Rainbow trout hepatocytes isolated by collagenase perfusion were suspended in primary culture for up to 72 hr at 11° and then the microsomal l-thyronine (T4)5′-monodeiodinase (5′D) activity was evaluated by 125I- generation from [125I]T4. The 5′D activity and Vmax (level of functional enzyme) and Km (Michaelis-Menten constant) values for microsomes obtained from incubated hepatocytes corresponded to those for microsomes obtained directly from intact livers. HPLC analysis revealed 3,5-[125I]3′-triiodo-l-thyronine (T3) as the only significant 125I-labeled organic product. Hepatocyte survival (>90%) and 5′D activity were unaltered by insulin (10-9 M) in the incubate, but 5′D activity was inhibited by 10% fetal calf serum. Human growth hormone (hGH) at concentrations of 5-250 ng/ml did not increase 5′D activity. These results do not support previous in vivo studies demonstrating hGH-enhanced hepatic 5′D function in trout and indicate that either hGH acts indirectly on the liver to enhance 5′D activity or incubated hepatocytes lose GH responsiveness.

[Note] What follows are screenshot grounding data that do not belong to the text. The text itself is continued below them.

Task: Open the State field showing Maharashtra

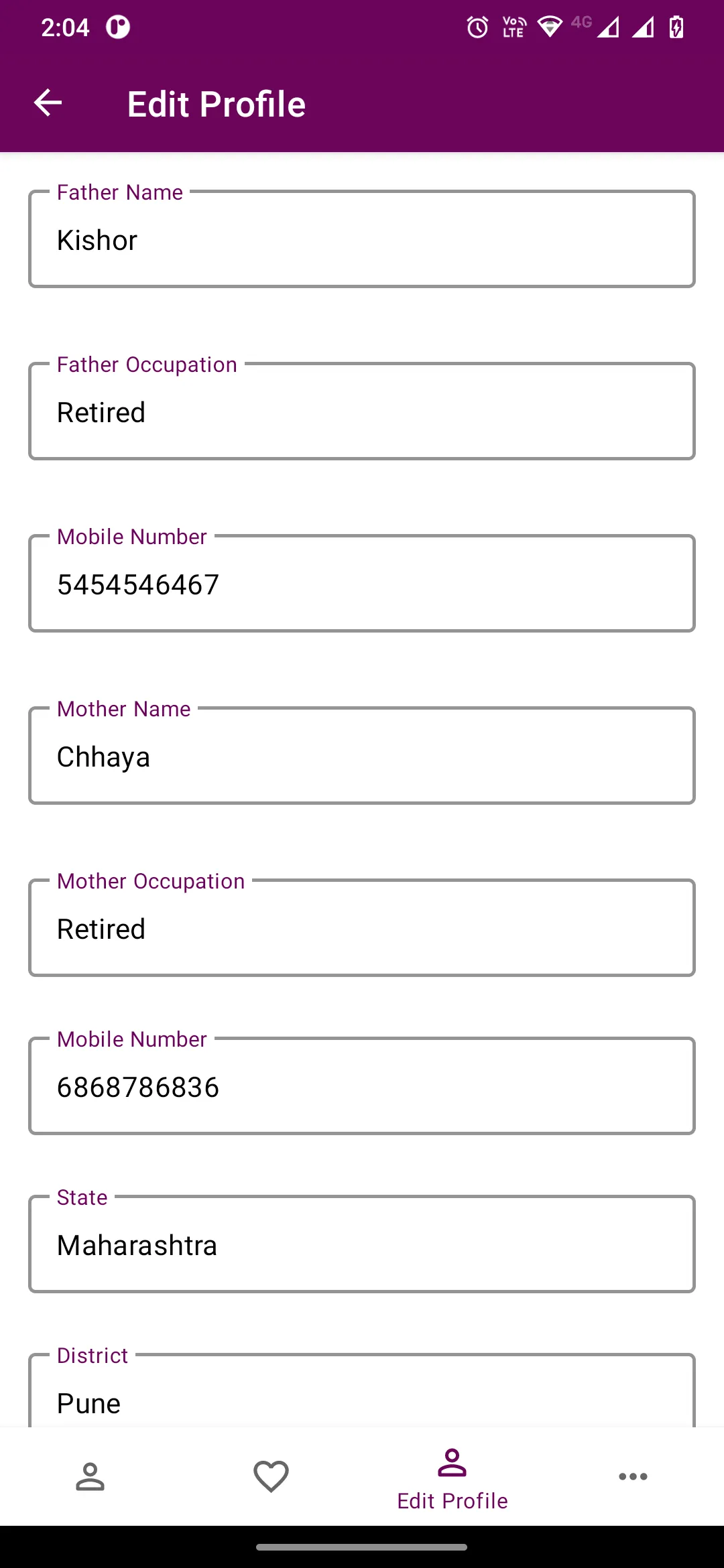Action: coord(362,1244)

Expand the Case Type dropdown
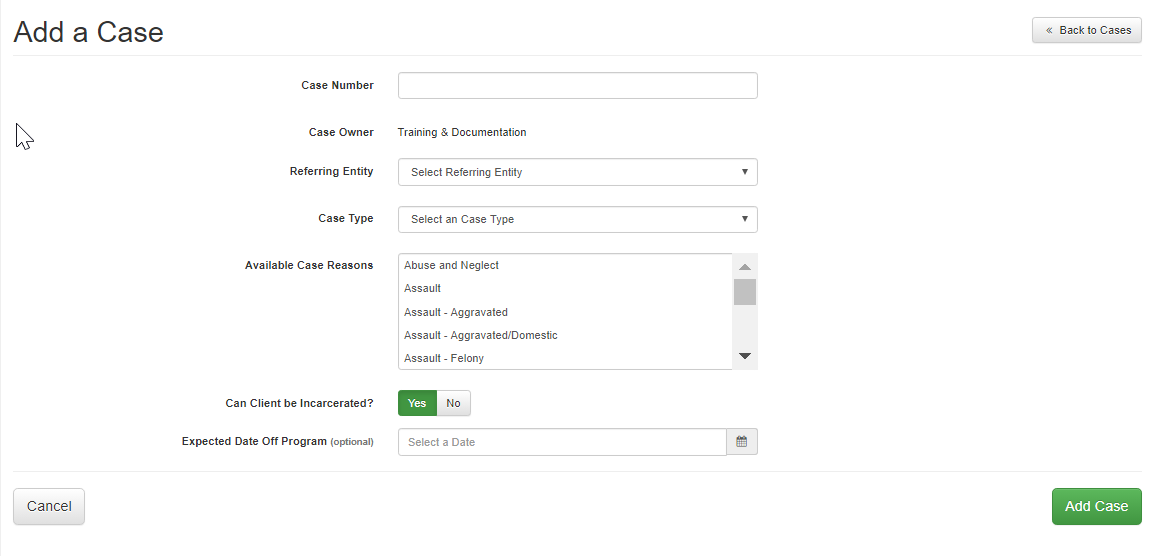(577, 219)
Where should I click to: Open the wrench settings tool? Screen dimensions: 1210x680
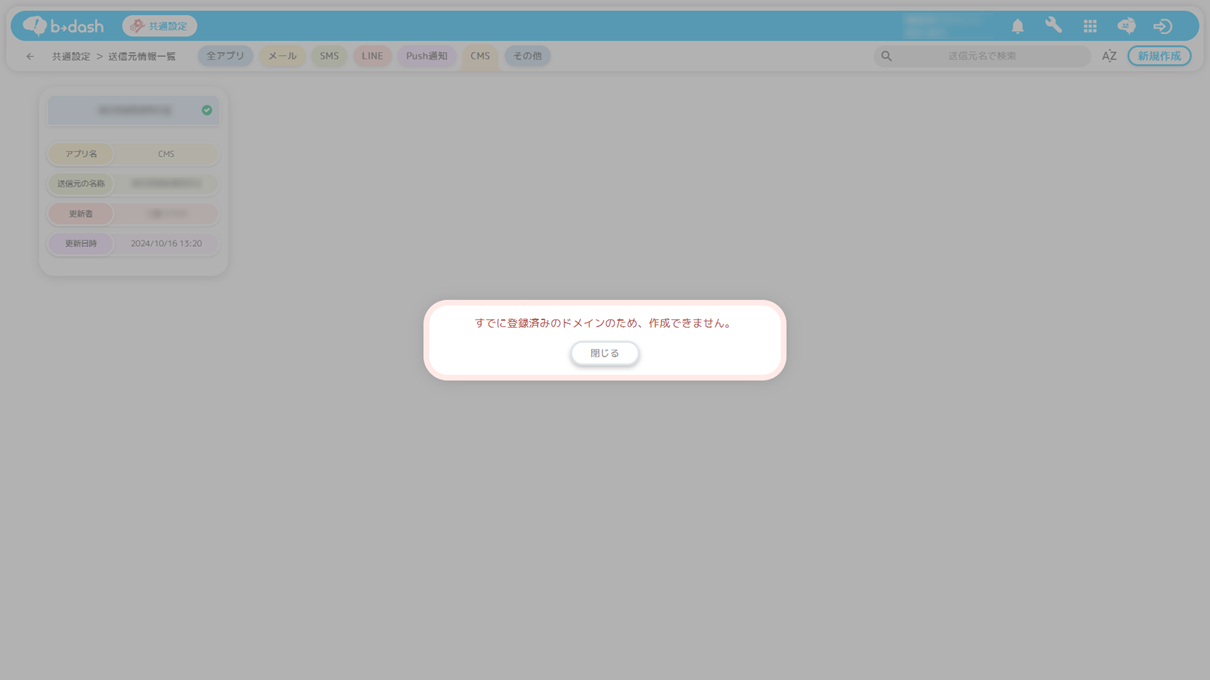coord(1053,26)
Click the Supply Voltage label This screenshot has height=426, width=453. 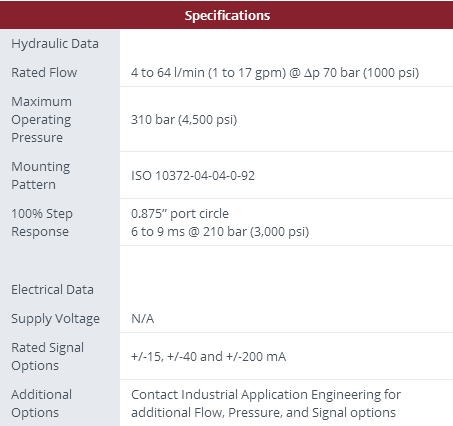[x=56, y=319]
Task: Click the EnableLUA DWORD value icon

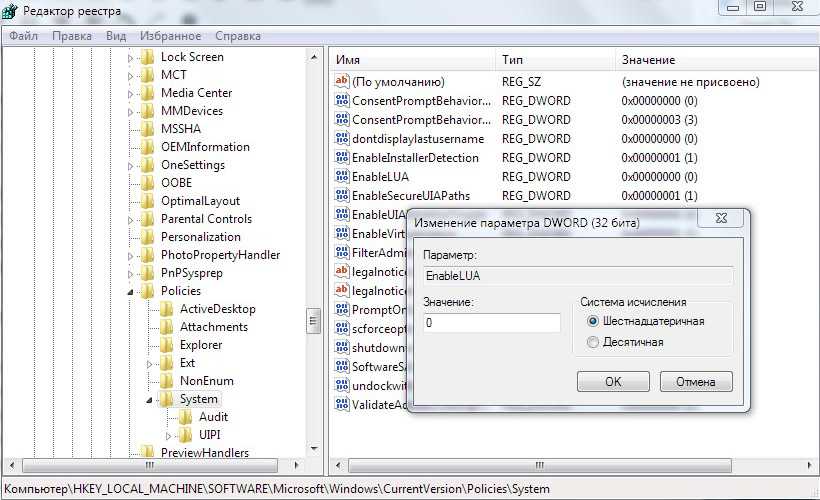Action: point(341,177)
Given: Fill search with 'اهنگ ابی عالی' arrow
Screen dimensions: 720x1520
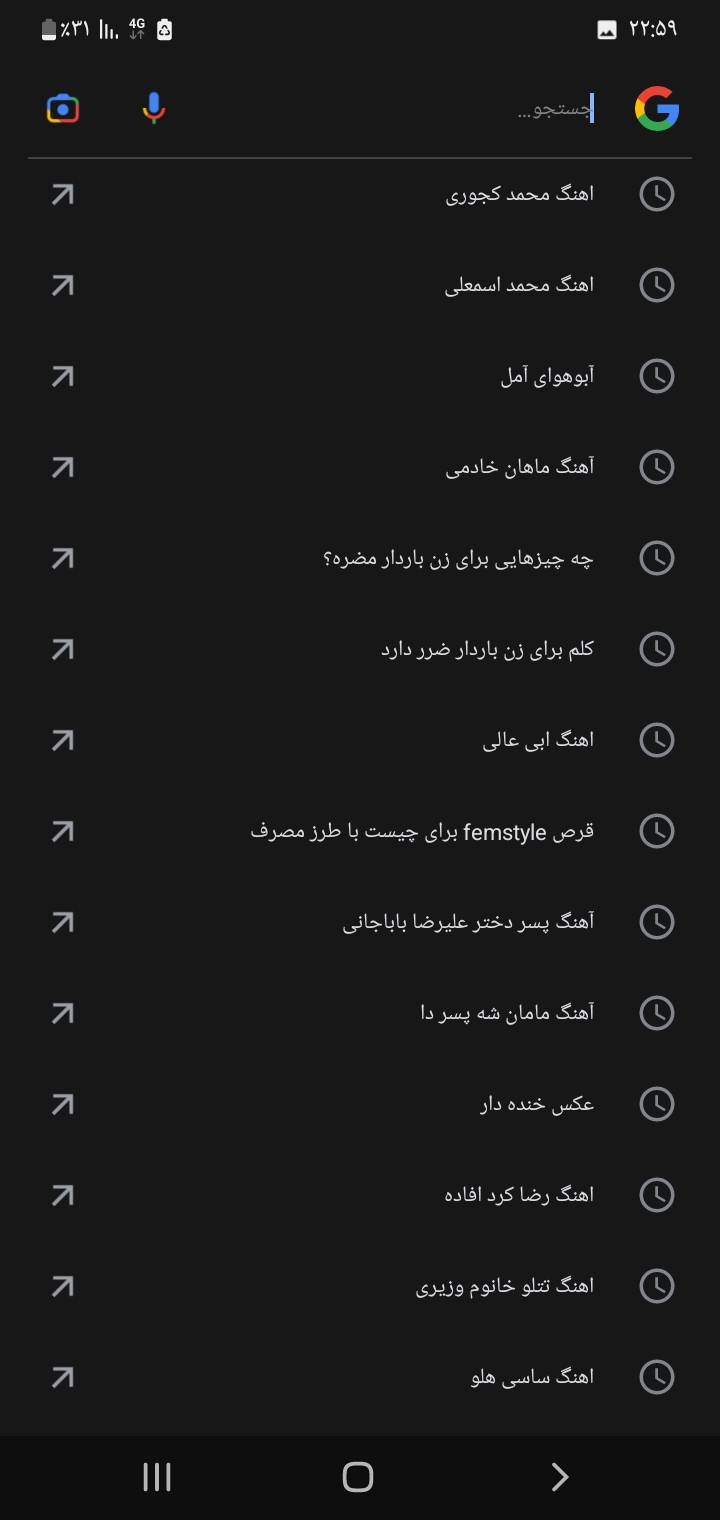Looking at the screenshot, I should (62, 740).
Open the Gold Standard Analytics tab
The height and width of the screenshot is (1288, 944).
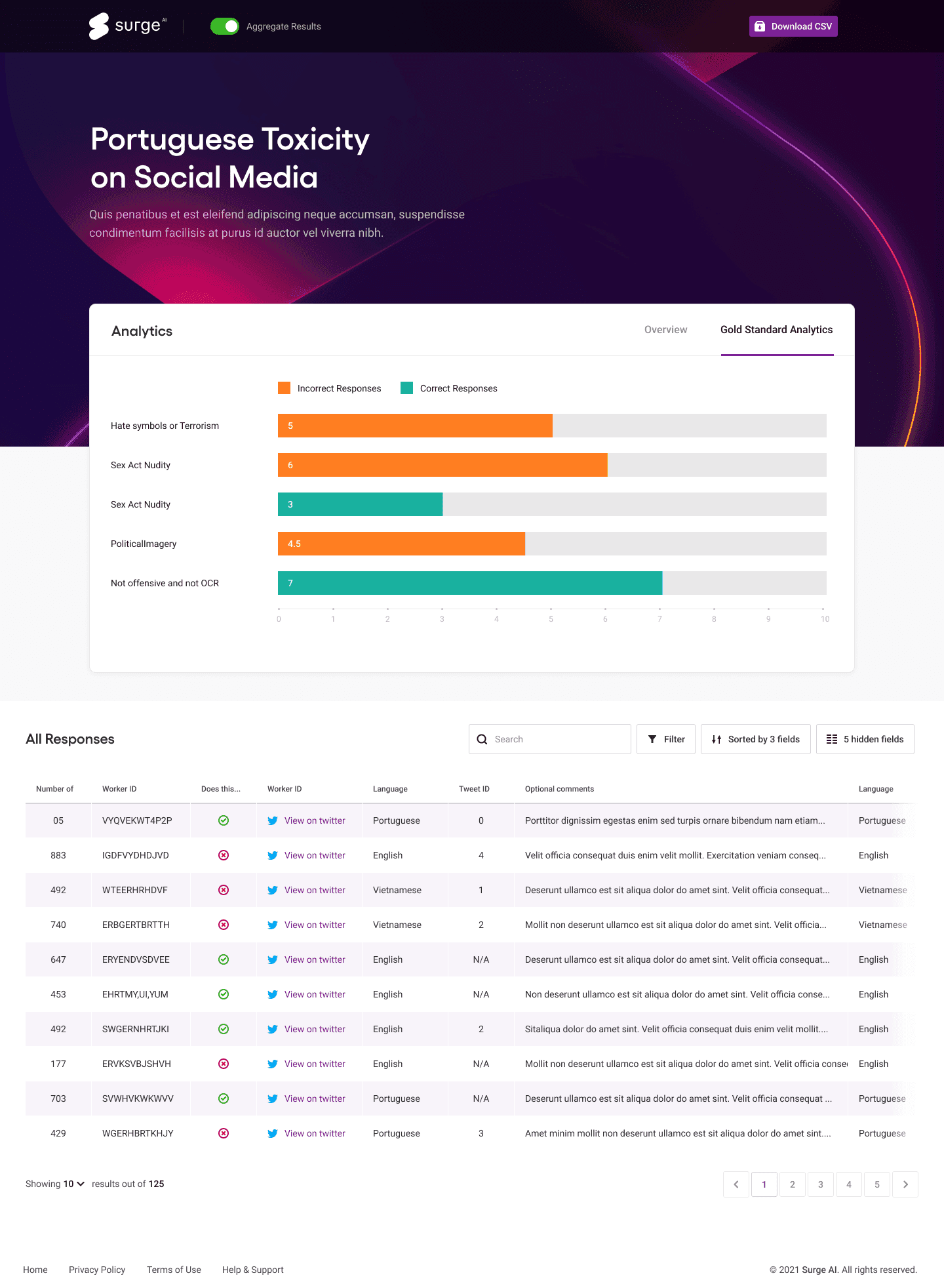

However, coincubation of hepatocytes with T3 (15 or 30 nM) for 24 hr inhibited 5′D activity in a dose-dependent manner and induced the production of 3-[125I]3′,5′-triiodo-l-thyronine (reverse T3). These data support previous in vivo studies in showing that T3 autoregulates its own hepatic production and show that T3 does so by acting directly on the hepatocyte to modify deiodination pathways. © 1992.